This is not very recent but it is worth mentioning. One approach to the existence of category of mixed motives $MM(k)$ ($k$ a field of characteristic zero) is via the existence of the motivic Galois group $\mathbf{G}_{mot}(k)$ since $MM(k)$ is expected be a neutral Tannakian category. One candidate of such a group is the Nori motivic Galois group, $\mathbf{G}_{Nori}(k)$. There is a different approach by Ayoub when $k \subset \mathbb{C}$, called the *weak Tannakian formalism*. Let me recall some general nonsense: let $(\mathcal{M},\mathbf{1},\otimes), (\mathcal{N},\mathbf{1},\otimes)$ be two symmetric monoidal category and $f \colon \mathcal{M} \to \mathcal{N}$ a symmetric monoidal functor having a right adjoint $g \colon \mathcal{N} \to \mathcal{M}$.

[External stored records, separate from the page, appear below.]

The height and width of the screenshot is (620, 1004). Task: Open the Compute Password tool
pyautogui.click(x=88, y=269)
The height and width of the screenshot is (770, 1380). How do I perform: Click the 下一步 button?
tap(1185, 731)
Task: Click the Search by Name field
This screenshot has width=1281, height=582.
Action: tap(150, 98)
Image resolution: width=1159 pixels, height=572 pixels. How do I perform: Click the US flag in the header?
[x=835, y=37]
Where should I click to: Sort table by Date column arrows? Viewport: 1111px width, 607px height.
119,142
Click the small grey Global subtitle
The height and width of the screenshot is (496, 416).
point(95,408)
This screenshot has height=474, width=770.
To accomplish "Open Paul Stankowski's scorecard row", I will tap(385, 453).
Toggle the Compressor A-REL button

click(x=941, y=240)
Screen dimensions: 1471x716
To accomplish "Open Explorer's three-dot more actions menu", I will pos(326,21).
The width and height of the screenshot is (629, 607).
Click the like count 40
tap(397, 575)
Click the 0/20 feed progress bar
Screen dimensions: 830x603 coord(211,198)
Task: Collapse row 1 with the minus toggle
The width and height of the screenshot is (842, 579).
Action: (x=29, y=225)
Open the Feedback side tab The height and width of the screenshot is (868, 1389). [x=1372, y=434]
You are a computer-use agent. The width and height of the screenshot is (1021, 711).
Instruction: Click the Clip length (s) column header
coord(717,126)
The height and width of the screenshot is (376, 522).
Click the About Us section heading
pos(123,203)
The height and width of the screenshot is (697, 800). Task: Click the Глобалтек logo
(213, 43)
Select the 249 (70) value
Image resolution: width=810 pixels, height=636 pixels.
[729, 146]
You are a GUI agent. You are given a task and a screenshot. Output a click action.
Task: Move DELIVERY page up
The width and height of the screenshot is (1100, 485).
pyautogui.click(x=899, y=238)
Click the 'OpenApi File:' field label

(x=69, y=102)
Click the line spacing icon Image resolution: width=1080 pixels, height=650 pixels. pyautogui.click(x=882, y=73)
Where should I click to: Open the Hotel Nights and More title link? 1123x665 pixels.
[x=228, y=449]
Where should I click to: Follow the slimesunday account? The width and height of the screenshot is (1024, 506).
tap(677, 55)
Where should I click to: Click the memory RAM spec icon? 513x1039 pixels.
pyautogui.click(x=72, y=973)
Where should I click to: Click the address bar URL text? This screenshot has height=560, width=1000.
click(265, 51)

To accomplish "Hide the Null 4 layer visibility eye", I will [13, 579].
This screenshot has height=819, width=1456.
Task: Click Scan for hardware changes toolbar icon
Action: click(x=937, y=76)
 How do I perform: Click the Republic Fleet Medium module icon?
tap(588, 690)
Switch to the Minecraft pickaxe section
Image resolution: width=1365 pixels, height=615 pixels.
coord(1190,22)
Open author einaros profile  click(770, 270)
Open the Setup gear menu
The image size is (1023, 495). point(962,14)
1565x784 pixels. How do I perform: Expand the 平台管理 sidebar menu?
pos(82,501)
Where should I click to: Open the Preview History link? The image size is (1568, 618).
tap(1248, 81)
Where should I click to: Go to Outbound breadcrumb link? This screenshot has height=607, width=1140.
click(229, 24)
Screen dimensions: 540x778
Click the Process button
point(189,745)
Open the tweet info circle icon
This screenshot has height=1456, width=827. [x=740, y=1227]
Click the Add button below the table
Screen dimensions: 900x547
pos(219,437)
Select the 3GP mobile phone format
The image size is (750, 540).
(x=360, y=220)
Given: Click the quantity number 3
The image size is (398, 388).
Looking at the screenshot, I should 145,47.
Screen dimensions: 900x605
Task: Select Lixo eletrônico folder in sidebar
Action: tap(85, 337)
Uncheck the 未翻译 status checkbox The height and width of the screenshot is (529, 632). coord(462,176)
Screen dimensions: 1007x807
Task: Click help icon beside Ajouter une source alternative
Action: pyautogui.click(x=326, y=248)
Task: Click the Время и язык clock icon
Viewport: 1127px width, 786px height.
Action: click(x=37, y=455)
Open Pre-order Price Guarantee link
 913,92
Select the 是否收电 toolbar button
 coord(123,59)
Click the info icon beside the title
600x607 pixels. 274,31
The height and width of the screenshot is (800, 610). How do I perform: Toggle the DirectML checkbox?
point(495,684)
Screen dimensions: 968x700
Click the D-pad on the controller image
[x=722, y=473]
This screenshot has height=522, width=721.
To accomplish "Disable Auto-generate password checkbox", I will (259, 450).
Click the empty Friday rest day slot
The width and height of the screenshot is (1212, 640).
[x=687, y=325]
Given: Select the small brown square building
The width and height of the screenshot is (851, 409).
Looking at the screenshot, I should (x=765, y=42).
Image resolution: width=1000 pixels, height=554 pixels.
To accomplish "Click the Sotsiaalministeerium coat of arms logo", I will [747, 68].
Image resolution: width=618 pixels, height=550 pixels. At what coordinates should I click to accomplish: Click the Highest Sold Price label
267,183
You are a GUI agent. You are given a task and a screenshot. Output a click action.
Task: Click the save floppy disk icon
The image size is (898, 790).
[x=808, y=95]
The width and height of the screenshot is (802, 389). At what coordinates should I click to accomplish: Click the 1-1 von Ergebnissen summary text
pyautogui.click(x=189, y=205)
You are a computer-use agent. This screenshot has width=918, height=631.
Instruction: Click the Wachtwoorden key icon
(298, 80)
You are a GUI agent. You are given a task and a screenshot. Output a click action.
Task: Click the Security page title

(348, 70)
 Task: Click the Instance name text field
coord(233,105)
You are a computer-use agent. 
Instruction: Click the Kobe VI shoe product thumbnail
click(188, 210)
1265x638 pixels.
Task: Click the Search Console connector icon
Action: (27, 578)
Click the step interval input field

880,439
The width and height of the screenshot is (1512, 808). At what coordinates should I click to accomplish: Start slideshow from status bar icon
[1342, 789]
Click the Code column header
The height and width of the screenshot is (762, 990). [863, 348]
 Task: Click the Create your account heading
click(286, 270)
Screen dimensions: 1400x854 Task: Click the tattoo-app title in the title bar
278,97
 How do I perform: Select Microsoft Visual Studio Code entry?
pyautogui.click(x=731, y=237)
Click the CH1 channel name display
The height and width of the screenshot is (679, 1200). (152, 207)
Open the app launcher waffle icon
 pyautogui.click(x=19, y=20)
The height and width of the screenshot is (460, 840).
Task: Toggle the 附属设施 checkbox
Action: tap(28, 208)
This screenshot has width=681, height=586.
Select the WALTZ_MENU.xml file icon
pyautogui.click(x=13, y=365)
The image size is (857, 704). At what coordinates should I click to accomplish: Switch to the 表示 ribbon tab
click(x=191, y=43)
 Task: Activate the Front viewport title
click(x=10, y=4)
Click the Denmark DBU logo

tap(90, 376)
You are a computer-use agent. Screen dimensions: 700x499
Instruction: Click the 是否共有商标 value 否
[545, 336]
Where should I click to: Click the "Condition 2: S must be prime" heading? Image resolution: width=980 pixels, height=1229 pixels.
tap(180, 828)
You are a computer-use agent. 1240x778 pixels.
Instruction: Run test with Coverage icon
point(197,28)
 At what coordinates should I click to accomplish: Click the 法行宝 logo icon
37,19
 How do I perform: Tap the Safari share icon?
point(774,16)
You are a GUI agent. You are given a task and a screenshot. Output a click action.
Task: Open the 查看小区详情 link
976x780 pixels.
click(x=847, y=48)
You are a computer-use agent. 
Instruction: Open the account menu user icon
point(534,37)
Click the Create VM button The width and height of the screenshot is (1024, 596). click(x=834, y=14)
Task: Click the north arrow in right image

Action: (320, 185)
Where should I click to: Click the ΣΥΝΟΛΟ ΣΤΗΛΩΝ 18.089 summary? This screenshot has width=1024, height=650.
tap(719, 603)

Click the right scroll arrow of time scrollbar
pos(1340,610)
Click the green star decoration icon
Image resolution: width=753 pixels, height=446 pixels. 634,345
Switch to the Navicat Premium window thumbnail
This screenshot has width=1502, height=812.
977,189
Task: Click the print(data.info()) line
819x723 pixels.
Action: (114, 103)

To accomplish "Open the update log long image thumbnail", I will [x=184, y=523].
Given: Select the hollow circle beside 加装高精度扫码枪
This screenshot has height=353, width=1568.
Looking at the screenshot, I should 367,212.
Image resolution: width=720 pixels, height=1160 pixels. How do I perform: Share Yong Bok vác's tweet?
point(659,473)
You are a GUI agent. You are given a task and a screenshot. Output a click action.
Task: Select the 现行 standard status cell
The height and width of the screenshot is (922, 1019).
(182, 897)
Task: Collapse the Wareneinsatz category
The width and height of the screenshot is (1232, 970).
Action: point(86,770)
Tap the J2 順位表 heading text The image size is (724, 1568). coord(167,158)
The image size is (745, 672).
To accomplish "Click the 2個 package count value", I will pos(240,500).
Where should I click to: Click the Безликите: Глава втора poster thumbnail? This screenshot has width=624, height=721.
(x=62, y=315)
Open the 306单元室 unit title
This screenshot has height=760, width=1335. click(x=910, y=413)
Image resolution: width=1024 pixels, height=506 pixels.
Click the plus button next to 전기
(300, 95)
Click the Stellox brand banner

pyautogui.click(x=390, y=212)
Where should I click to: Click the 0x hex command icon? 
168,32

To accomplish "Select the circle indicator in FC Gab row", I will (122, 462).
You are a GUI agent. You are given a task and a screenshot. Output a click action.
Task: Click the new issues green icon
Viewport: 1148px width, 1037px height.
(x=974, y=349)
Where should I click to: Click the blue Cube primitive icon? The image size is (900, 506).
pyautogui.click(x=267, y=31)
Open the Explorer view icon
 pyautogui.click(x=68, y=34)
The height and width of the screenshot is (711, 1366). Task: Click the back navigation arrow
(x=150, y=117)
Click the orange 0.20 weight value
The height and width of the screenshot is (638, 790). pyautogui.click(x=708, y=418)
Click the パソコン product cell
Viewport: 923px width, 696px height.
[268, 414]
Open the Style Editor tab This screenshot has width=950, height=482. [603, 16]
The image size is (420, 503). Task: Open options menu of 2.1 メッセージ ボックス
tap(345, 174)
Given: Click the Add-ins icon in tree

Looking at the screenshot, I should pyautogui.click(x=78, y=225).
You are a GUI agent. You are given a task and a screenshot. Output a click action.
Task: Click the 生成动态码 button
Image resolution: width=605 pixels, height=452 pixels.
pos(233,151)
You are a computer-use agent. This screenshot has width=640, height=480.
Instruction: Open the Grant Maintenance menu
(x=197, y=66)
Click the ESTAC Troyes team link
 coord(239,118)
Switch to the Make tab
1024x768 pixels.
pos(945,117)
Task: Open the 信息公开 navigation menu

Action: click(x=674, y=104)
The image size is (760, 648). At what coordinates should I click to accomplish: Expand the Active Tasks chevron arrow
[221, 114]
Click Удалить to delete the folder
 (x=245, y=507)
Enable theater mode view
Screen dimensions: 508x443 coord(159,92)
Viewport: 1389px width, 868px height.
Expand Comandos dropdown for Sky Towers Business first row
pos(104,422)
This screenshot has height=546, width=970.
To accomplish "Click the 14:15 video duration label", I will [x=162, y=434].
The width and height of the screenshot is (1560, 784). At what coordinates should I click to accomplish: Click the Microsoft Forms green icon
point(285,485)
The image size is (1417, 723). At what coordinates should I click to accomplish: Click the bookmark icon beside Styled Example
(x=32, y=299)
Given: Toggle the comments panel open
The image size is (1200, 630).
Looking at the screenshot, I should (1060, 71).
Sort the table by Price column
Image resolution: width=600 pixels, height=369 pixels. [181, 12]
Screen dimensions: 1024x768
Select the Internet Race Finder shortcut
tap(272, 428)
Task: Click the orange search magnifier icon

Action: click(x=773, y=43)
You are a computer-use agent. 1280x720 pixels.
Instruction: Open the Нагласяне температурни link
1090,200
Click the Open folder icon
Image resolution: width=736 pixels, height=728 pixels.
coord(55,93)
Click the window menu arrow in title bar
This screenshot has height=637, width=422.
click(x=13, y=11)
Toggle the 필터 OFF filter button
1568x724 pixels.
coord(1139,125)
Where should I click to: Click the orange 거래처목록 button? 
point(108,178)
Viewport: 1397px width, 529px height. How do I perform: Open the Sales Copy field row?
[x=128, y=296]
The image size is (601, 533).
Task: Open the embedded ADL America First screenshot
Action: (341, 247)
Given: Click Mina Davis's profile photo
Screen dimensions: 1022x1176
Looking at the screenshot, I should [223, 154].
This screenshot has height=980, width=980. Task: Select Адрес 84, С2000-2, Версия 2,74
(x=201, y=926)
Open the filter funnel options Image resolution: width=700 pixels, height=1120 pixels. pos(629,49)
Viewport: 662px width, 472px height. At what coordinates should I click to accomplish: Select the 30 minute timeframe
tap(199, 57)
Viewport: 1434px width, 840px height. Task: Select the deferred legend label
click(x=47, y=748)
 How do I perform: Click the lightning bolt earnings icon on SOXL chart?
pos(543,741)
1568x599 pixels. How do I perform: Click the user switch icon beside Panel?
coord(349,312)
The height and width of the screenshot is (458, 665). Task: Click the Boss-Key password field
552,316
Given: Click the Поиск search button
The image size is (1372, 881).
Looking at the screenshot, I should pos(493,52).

**Theorem** (Ayoub). *Assume that there exists a monoidal functor $e \colon \mathcal{N} \to \mathcal{M}$ such that $f \circ e \simeq id_{\mathcal{N}}$ and $e$ has a right adjoint $u$ and furthermore the coprojection $g(A) \otimes M \simeq g(A \otimes f(M))$ is an isomorphism, then the object $fg\mathbf{1}$ is a Hopf algebra*.

Let's denote by $\mathbf{DA}(k,\mathbb{Q})$ the category of étale motives with rational coefficients, and
$$(\operatorname{Bti}^* \dashv \operatorname{Bti}_*) \colon \mathbf{DA}(k,\mathbb{Q}) \longrightarrow \mathbf{D}(\mathbb{Q})$$ the Betti realization, where $\mathbf{D}(\mathbb{Q})$ is the derived category of $\mathbb{Q}$-vector spaces. Since $\operatorname{Bti}^*$ has a section given by sending a $\mathbb{Q}$-vector space $V$ to the constant presheaf with values in $V$. The theorem above can be applied to this situation to endow $H=\operatorname{Bti}^*\operatorname{Bti}_*\mathbf{1}$ a Hopf algebra structure and Ayoub showed furthermore that $H$ has no homology in negative degree, so it is a $\mathbb{Q}$-Hopf algebra. The scheme $\operatorname{Spec}(H)$ is called the *Ayoub motivic Galois group* $\mathbf{G}_{Ayoub}(k)$. The magic thing is

**Theorem** (Choudhurry, Gallauer, Souza). $\mathbf{G}_{Ayoub}(k) \simeq \mathbf{G}_{Nori}(k)$.

So at least, theoretically, we have one more reason to believe that this is a candidate for the real motivic Galois group.